Testo proposto:
Da piccolo gli avevano diagnosticato un disturbo pervasivo di sviluppo con il rischio di un ritardo mentale grave, e spettro autistico. Eppure, dopo questa diagnosi che spesso viene letta come nefasta, oggi Alberto Chiavoni è un ragazzo felice e, senza tradire un po’ di emozione, durante la nostra intervista, ci spiega il perché e ci racconta la sua storia.
Alberto, da piccolo hai ricevuto una diagnosi che a volte viene vissuta come infausta, sembrava che la tua vita sarebbe stata segnata per sempre dalla disabilità e poi che è successo?
«Tornare a quegli anni mi fa un po’ male. In realtà, oggi, l’autismo viene visto come una sorta di lebbra, pensiamo alle ultime notizie di cronaca: al gesto estremo della mamma che ha ucciso il suo bambino perché sospettava che fosse autistico. Si parla sì dell’autismo, oggi, ma, a mio parere, non se ne parla nella maniera corretta. Nel mio caso, la diagnosi di cui si accennava, nasce dal fatto che da piccolo io mi muovevo moltissimo, mi dondolavo continuamente anche da fermo e i miei non riuscivano a capire. In più cominciava a scarseggiare in me l’uso della parola. Finché un giorno ho ricevuto quella terribile diagnosi, peraltro, allora, come oggi, non ti parlano subito di autismo, ma di disturbo pervasivo di sviluppo perché ti osservano e comunque si sa che l’autismo, come tutte le cose evolve: può aggravarsi, ma può anche diventare disturbo lieve, quindi non si può mai fare un vero quadro del futuro. Sicuramente posso dire che una delle mie difficoltà maggiori sia stato l’essere accettato, sono stato bullizzato sin da bambino, perché i miei compagni non capivano affatto il mio modo di essere, eppure io volevo semplicemente una vita come tutti gli altri e che, purtroppo, non riuscivo ad avere. Mi è successo, allora, che come per molte altre persone autistiche, ho vissuto il problema dello “stigma” che ti porta a convincerti che effettivamente la tua vita non vale niente».
Si sta andando verso una deriva eugenetica oggi, secondo te?
«Io credo che oggi manchi in generale la sensibilità verso la sofferenza e il valore della sofferenza. Infatti di fronte a situazioni come la mia, non si riesce ancora a capire che persone che hanno vissuto un’esperienza simile a quella mia, probabilmente hanno uno sguardo più acuto perché hanno sperimentato cose che altri non hanno sperimentato. Il problema è che questa società sta andando verso una deriva nichilista, perché oggi la nostra realtà ci dice, ragionando in chiave capitalistica, che occorre investire solo su chi rappresenta un guadagno e finché un domani non trovo qualcun altro migliore di te e che mi frutti più di te e che mi permetta di metterti da parte. Siccome la persona autistica ha sempre possibilità di ricadute, nel mio caso, questo ragionamento freddo e utilitaristico, va a colpire proprio la sua sfera relazionale, in un contesto, come quello della pandemia, in cui già c’è un problema di rapporti interpersonali, dovuto al distanziamento sociale, piuttosto diffuso. Eppure nella storia della Chiesa la diversità, collegata alla disabilità, è sempre stata considerata una ricchezza: ci sono stati santi che hanno offerto questa loro diversità e sono arrivati anche a compiere dei miracoli».

Sezione dati:

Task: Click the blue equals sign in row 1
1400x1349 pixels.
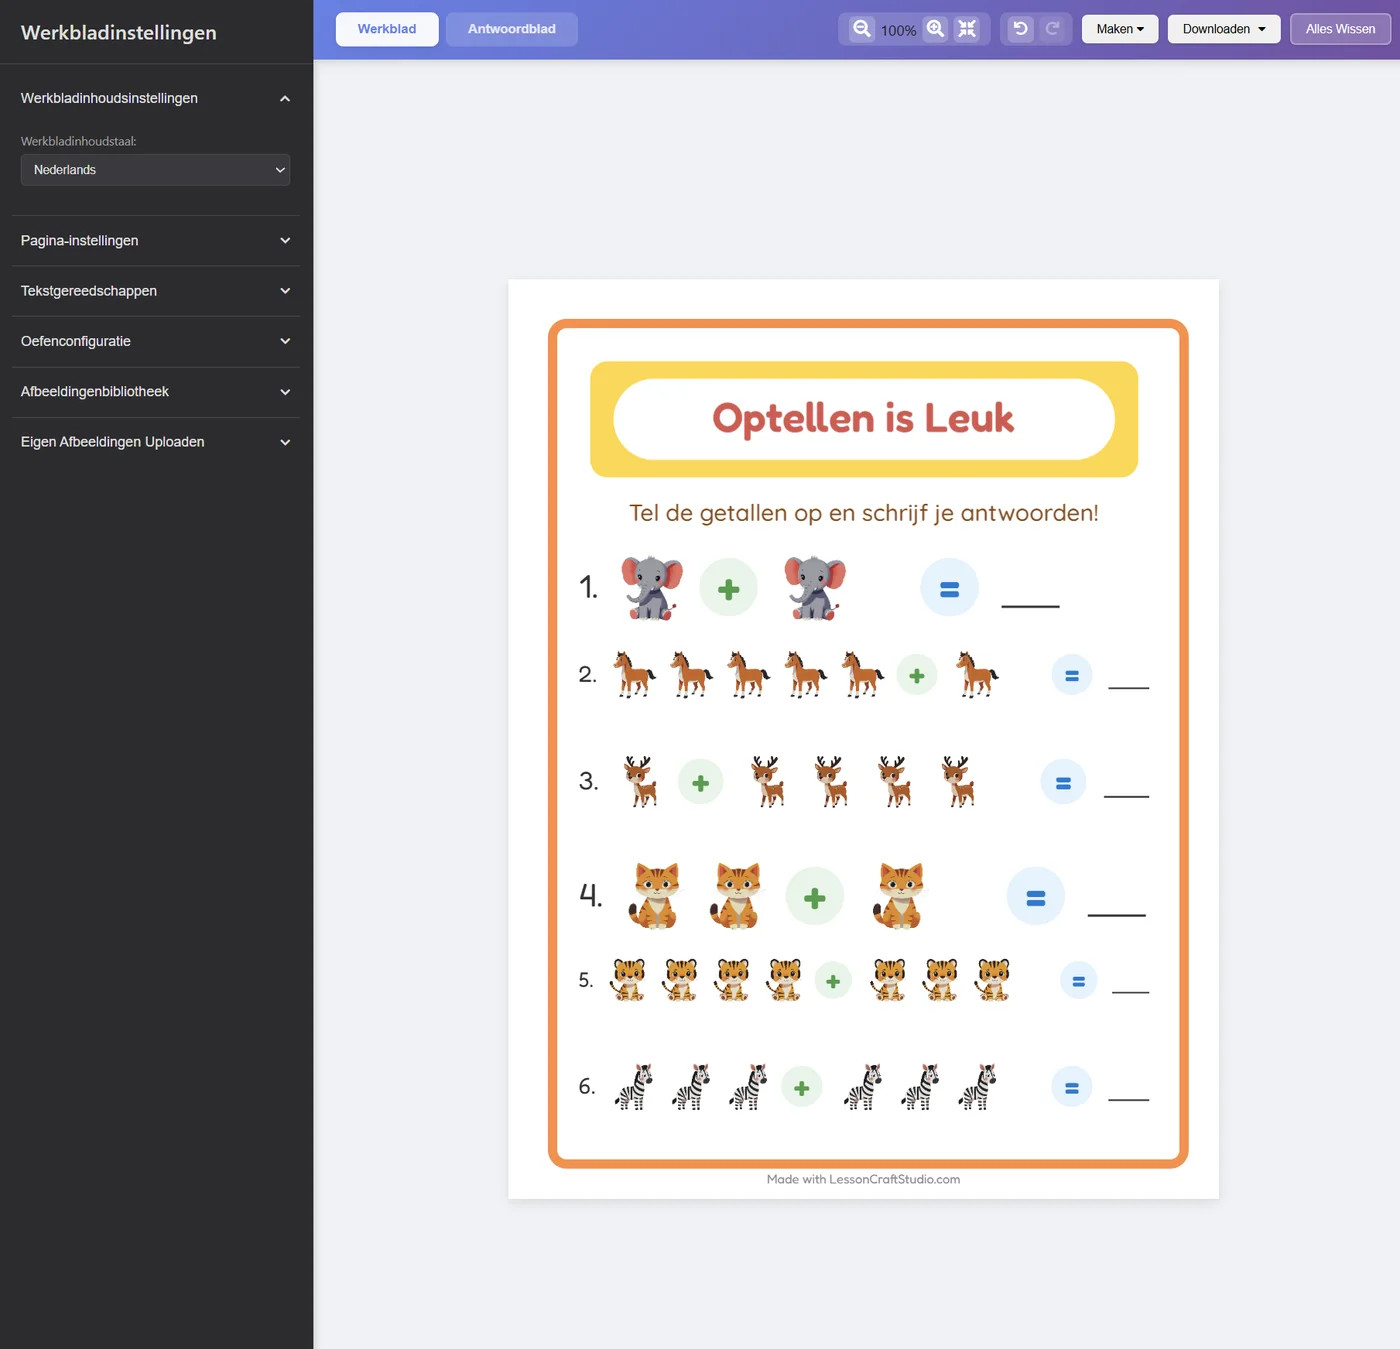Action: [949, 588]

Consegna:
Rispondi a queste domande sull'intervista.
1. Quale diagnosi aveva ricevuto Alberto da piccolo?
2. Quali comportamenti di Alberto bambino sono all'origine di quella diagnosi?
3. Come è sempre stata considerata la diversità collegata alla disabilità nella storia della Chiesa, secondo Alberto?

Soluzione:
1. Disturbo pervasivo di sviluppo con il rischio di un ritardo mentale grave, e spettro autistico.
2. Si muoveva moltissimo, si dondolava continuamente anche da fermo e cominciava a scarseggiare in lui l'uso della parola.
3. Come una ricchezza.